Apparently, I2 in 2% oleum is an effective catalyst for the oxidation of alkanes, e.g. methane to methyl bisulfite. The mechanism included cites I2+ followed by a single electron transfer to yield methyl iodide and I. (which seems unlikely or very short-lived as addition to O2 or persulfate to the system did not seem to have an effect) which is said to be in equilibrium with 1/2 I (a charge of +1/2). The .pdf is attached.

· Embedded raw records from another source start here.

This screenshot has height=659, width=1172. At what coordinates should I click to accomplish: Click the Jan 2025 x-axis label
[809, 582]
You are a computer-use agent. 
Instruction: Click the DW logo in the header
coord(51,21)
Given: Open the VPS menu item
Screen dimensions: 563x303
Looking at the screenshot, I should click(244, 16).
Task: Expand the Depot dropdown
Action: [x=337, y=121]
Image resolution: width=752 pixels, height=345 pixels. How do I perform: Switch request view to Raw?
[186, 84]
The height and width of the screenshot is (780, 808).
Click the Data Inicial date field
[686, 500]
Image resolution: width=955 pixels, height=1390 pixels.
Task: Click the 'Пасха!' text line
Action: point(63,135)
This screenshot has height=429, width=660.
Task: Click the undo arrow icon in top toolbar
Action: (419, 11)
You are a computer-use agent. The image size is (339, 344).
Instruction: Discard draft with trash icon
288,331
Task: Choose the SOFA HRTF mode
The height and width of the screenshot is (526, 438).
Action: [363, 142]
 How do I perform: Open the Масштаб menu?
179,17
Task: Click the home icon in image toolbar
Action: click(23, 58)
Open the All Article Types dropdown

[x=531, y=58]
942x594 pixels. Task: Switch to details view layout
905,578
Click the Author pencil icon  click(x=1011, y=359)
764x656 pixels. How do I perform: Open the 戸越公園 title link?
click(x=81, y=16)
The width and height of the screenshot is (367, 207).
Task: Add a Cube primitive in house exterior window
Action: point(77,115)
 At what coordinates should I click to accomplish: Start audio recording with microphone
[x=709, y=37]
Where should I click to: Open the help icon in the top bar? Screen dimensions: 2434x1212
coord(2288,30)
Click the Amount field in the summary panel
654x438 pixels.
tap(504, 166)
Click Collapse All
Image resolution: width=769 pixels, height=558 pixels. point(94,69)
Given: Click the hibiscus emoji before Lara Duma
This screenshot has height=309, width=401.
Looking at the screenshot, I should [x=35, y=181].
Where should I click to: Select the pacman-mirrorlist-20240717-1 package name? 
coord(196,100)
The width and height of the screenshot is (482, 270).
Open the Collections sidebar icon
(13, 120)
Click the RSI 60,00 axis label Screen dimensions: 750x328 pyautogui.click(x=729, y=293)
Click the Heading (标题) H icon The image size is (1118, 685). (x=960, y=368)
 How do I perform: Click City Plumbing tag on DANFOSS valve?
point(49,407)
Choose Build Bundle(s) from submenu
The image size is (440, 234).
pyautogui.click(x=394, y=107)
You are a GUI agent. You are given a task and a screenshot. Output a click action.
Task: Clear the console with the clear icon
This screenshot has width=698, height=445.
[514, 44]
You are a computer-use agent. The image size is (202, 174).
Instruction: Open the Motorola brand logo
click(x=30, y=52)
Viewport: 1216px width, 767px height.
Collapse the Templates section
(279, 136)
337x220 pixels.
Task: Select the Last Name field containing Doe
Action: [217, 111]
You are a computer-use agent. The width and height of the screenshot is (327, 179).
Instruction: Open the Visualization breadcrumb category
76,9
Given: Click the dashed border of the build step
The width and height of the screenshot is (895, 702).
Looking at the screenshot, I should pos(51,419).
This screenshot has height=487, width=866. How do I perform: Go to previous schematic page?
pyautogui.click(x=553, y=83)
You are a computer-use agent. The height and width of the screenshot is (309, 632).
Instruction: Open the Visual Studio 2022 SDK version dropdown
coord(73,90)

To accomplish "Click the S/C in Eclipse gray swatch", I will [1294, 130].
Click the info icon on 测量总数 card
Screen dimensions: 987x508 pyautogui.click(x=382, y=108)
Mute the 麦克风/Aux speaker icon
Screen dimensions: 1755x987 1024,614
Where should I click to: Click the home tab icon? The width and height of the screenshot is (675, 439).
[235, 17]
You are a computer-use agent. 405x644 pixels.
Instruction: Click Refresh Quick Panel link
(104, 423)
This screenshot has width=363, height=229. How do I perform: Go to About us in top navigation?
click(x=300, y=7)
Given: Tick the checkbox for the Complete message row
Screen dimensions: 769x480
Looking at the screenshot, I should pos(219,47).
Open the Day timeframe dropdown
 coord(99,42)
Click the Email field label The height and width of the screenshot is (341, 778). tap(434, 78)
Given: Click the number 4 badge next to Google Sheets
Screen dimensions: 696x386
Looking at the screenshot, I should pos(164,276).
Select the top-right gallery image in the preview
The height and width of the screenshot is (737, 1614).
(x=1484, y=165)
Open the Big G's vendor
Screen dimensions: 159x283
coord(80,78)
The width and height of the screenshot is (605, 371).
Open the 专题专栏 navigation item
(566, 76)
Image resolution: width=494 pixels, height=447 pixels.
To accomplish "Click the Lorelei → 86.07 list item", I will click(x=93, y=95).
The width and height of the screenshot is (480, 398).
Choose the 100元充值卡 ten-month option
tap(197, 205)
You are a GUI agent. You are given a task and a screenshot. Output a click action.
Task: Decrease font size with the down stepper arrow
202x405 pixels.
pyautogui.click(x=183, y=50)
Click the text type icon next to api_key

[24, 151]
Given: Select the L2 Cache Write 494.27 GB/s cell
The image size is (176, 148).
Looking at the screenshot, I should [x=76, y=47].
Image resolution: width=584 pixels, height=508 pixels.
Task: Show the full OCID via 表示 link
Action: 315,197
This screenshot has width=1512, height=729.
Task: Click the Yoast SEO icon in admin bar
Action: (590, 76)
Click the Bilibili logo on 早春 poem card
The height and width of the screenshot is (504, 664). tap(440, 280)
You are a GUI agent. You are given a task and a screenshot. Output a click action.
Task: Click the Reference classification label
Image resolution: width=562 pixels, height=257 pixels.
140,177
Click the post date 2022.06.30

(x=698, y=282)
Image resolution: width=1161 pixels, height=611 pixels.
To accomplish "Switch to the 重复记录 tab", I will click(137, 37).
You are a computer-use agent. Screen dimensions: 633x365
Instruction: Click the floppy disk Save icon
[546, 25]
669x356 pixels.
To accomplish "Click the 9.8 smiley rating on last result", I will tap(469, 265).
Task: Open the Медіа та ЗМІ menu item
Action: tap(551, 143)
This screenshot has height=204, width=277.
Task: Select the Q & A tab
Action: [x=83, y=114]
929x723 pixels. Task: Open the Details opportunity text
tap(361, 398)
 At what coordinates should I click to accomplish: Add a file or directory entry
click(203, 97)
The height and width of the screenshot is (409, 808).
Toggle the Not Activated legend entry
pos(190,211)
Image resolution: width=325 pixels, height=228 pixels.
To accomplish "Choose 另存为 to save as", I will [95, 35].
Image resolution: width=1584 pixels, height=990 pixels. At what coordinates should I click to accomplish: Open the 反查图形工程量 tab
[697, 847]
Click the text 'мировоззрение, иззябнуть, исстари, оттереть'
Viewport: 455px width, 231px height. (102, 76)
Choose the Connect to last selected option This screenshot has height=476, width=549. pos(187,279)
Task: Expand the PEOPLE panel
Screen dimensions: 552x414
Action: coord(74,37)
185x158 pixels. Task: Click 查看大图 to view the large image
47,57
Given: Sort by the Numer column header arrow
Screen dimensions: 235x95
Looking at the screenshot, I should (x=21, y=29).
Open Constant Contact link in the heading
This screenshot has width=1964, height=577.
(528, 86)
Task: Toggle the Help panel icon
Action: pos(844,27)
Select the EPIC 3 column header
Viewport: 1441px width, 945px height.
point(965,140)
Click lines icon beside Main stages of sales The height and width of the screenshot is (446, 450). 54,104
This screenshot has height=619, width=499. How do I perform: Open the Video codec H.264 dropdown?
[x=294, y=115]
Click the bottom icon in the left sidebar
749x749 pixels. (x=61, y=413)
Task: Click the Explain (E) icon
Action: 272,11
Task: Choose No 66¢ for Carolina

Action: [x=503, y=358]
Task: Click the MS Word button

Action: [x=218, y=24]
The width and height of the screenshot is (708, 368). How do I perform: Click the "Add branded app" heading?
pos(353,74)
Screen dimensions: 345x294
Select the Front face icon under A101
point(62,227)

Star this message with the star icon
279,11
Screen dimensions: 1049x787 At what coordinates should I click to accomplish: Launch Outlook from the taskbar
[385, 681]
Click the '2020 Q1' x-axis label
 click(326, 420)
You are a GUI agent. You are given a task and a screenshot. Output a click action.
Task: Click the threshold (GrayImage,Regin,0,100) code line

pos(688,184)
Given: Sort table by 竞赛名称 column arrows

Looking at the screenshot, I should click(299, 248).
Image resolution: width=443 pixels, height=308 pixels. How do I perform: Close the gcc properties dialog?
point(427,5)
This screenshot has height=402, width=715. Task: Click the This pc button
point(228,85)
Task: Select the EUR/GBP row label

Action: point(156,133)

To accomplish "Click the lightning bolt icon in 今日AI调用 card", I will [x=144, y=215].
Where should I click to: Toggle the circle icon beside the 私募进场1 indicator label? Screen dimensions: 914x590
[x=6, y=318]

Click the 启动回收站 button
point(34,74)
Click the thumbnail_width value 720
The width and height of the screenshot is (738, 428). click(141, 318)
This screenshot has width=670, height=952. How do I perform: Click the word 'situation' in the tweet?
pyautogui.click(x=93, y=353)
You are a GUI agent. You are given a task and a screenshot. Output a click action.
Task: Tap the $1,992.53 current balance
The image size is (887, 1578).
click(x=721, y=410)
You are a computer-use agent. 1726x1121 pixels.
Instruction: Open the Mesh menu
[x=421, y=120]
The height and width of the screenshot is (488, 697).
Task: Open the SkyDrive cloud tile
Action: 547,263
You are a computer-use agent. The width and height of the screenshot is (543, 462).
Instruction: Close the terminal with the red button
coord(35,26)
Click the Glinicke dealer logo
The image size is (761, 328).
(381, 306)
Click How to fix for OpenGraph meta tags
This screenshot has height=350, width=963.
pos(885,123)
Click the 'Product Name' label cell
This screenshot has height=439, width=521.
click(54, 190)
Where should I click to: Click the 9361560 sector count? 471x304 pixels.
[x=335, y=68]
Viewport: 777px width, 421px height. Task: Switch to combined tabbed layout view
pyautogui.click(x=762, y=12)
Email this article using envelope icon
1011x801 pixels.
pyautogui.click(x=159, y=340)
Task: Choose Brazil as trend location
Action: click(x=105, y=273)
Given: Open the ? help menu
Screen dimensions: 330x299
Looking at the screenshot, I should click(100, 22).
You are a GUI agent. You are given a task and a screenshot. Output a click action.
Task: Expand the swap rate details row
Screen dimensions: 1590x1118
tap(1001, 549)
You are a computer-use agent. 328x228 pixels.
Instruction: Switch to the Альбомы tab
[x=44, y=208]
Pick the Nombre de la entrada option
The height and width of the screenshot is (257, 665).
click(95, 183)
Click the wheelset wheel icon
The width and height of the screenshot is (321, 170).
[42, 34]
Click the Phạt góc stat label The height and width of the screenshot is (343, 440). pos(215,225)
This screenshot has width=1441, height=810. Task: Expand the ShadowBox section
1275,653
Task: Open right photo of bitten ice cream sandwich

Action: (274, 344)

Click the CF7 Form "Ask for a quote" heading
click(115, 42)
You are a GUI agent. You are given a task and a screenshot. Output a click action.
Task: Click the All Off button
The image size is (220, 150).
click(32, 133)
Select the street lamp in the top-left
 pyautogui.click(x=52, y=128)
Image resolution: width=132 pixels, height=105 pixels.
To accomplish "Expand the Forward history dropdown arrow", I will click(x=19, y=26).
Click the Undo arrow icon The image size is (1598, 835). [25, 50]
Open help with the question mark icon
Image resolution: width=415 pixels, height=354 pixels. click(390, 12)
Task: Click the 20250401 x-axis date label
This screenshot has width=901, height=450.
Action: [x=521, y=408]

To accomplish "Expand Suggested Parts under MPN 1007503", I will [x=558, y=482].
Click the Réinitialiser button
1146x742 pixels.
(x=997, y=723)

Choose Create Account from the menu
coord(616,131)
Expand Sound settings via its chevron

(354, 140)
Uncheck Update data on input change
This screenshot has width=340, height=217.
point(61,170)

Any reasonable activation of the C-H bond is exciting, and apparently, this might be tried in the garage

.

I+ will yield iodobenzene but H2SO4/SO3 leads to the classical sulfonation reaction. IIRC, I2/CuCl2 will give I+. Following this, it might be interesting to compare the reactivity of I2/CuCl2 with the I2/oleum (more "dilute", 2%).

Cheers,

O3

Attachment: Periana 2002 Methane activation via I2+.pdf (87kB)
This file has been downloaded 2224 times

[Edited on 28-6-2009 by Ozone]

woelen - 28-6-2009 at 22:39

@UnintentionalChaos: My excuse for the unclear formulation. After I read my own post, I understand that it is not clearly formulated. What I wanted to say is that oxidation number is a bookkeeping device and that the numbers, assigned to the elements in a molecule or ion do not necessarily have to reflect the real charge. But of course, the sum of the oxidation numbers does tell the real charge. So, in the case of I2(+), the sum of the oxidation numbers equals +1 and this ion really has charge +1. But formally, because both atoms are similar, they have oxidation state +1/2.